* STATED PROBLEM
Copy the items from the line containing "TOP 100 par Trio Lighting ★ (280, 1276)" through the end of the items, keeping every line and offsetting each coordinate in the answers by -90. Omit the pictures from your output.
>> Begin MATERIALS PROVIDED
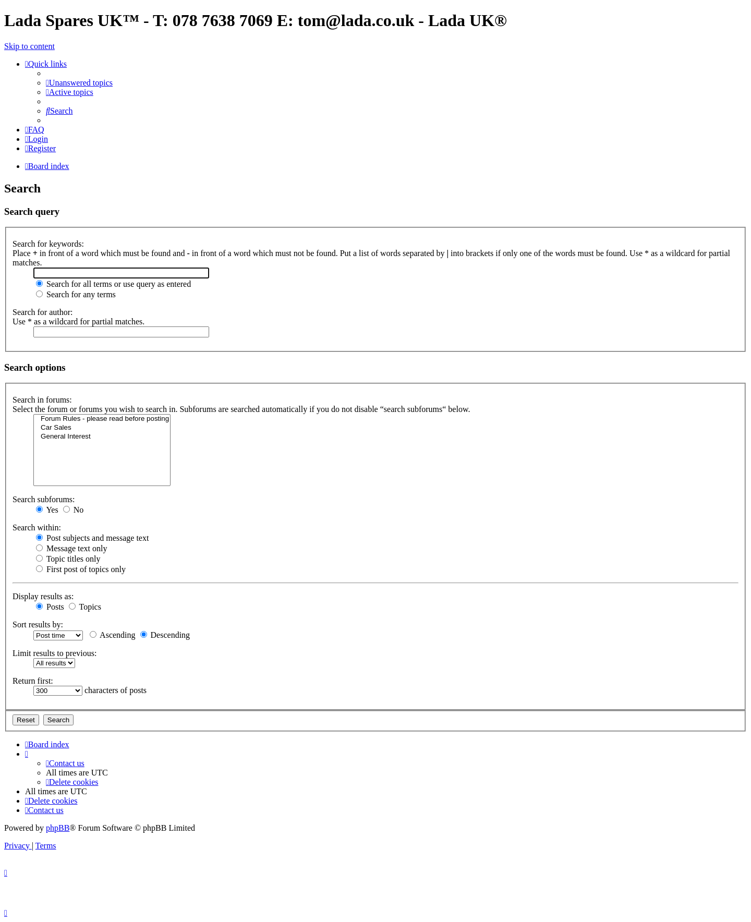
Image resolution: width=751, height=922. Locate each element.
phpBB (57, 827)
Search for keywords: (48, 243)
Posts (50, 606)
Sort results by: (38, 624)
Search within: (37, 527)
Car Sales (102, 427)
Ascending (113, 634)
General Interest (102, 436)
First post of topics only (81, 569)
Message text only (71, 548)
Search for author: (43, 312)
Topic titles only (68, 558)
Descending (165, 634)
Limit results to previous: (54, 653)
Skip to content (29, 46)
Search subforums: (44, 499)
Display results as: (43, 596)
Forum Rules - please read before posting (102, 419)
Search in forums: (42, 399)
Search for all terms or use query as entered (113, 284)
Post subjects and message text (92, 537)
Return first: (33, 680)
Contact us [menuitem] (65, 763)
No (73, 509)
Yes (47, 509)
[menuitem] (79, 82)
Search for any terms (76, 294)
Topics (85, 606)
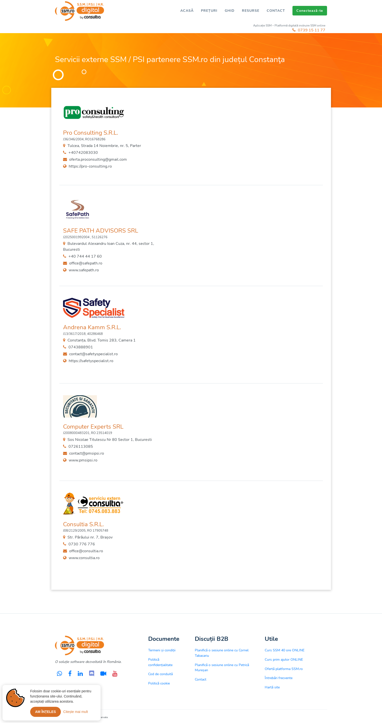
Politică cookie (159, 683)
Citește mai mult (75, 712)
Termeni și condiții (161, 650)
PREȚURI (209, 10)
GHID (230, 10)
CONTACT (276, 10)
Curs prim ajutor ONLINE (284, 659)
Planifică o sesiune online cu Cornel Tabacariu (222, 653)
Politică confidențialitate (160, 662)
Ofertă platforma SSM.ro (284, 668)
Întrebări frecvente (278, 677)
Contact (200, 679)
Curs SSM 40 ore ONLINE (284, 650)
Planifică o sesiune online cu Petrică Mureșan (222, 667)
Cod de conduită (160, 673)
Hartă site (272, 687)
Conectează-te (309, 10)
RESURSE (250, 10)
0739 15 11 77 (308, 30)
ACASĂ (187, 10)
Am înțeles (45, 712)
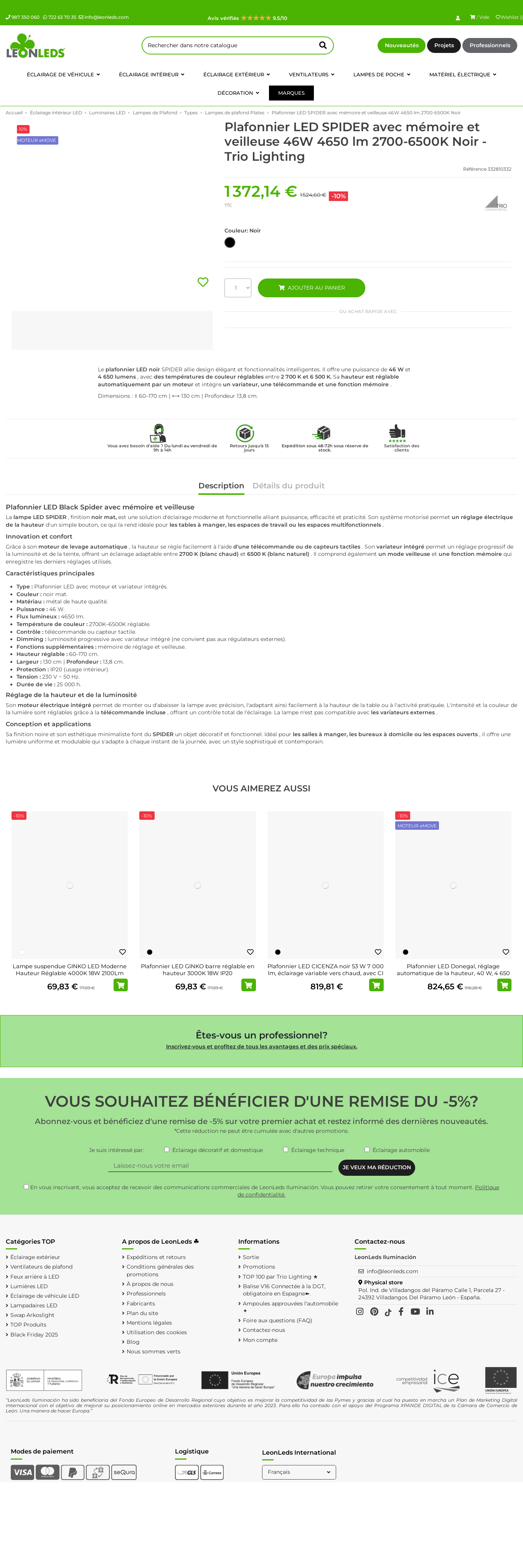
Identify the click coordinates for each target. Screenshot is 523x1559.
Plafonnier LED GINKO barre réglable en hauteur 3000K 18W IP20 (197, 970)
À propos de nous (150, 1283)
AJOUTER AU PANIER (311, 287)
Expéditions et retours (156, 1257)
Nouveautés (402, 45)
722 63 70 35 (59, 17)
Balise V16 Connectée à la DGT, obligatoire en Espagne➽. (284, 1290)
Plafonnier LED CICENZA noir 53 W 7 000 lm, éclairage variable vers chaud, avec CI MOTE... (325, 973)
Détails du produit (288, 486)
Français (300, 1471)
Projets (444, 45)
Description (221, 486)
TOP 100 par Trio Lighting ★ (280, 1276)
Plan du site (142, 1313)
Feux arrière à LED (34, 1276)
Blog (133, 1341)
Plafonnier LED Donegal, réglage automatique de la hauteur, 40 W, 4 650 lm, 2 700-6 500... (453, 973)
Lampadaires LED (34, 1305)
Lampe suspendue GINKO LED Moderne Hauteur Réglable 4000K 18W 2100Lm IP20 (70, 973)
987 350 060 (23, 17)
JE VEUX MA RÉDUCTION (377, 1167)
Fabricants (141, 1303)
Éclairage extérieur (35, 1257)
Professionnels (490, 45)
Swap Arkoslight (32, 1315)
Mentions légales (149, 1322)
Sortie (251, 1257)
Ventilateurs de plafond (41, 1266)
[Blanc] (22, 952)
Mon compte (260, 1340)
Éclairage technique (317, 1150)
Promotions (259, 1266)
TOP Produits (28, 1324)
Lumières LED (29, 1286)
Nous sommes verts (153, 1351)
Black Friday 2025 (34, 1334)
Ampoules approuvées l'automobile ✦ (290, 1307)
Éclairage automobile (401, 1150)
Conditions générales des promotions (160, 1270)
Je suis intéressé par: (116, 1150)
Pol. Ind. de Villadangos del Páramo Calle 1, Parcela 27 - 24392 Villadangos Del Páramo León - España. (431, 1294)
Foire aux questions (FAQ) (277, 1320)
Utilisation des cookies (157, 1332)
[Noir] (149, 952)
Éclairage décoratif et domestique (217, 1150)
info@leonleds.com (104, 17)
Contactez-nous (264, 1330)
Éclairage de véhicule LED (44, 1295)
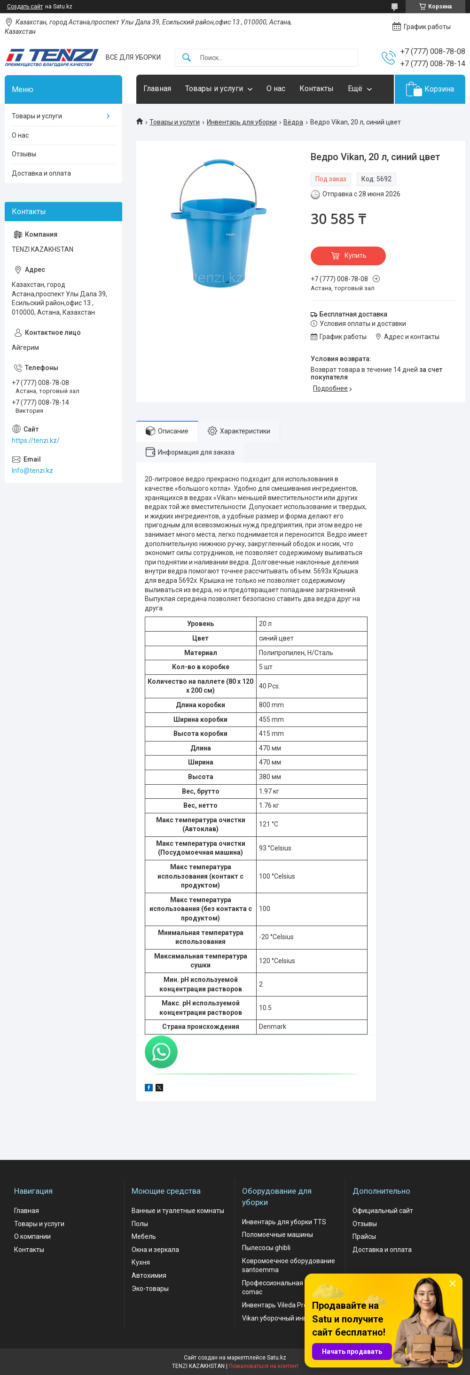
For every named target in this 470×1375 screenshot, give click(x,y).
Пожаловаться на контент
>> End MATERIALS PROVIDED
* COMPLETED TASK
TOP 100 par Trio Lighting ★ (190, 1186)
Plan du site (52, 1223)
Feux arrière à LED (-56, 1186)
Blog (43, 1251)
Plafonnier LED Donegal, réglage automatique de la hauteur, 40 W, 4 650 lm, 2 700-6 500... (363, 883)
Lampadaires LED (-56, 1215)
Lampe suspendue GINKO LED Moderne Hauteur Réglable 4000K 18W 2100Lm IP20 (-20, 883)
987 350 060 (-67, -73)
JE VEUX MA RÉDUCTION (287, 1077)
Fabricants (51, 1213)
Éclairage extérieur (-55, 1167)
Professionnels (400, -45)
Swap Arkoslight (-58, 1225)
Mentions légales (59, 1232)
Sortie (161, 1167)
Ventilateurs de plafond (-49, 1176)
[Blanc] (-68, 862)
Mon compte (170, 1250)
Éclairage technique (227, 1060)
Promotions (169, 1176)
TOP Produits (-62, 1234)
Lumières LED (-61, 1196)
Nous sommes verts (63, 1261)
Black Friday 2025 (-56, 1244)
Ampoules approuvées l'automobile ✦ (200, 1217)
Éclairage automobile (311, 1060)
Conditions générales des promotions (70, 1180)
Je suis intéressé par: (26, 1060)
Pol. Ind. de Villadangos del Páramo Calle 1, Parcela 27 - 24392 Villadangos Del Páramo León - España. (341, 1204)
Foire aux questions (FAQ) (187, 1230)
Utilisation des cookies (67, 1242)
[Noir] (59, 862)
Éclairage décoratif et domestique (127, 1060)
info@leonleds.com (14, -73)
Contactez-nous (174, 1240)
Éclairage de véhicule LED (-46, 1205)
For every named target in this 470×1375 screenshot, give click(x,y).
Пожаловаться на контент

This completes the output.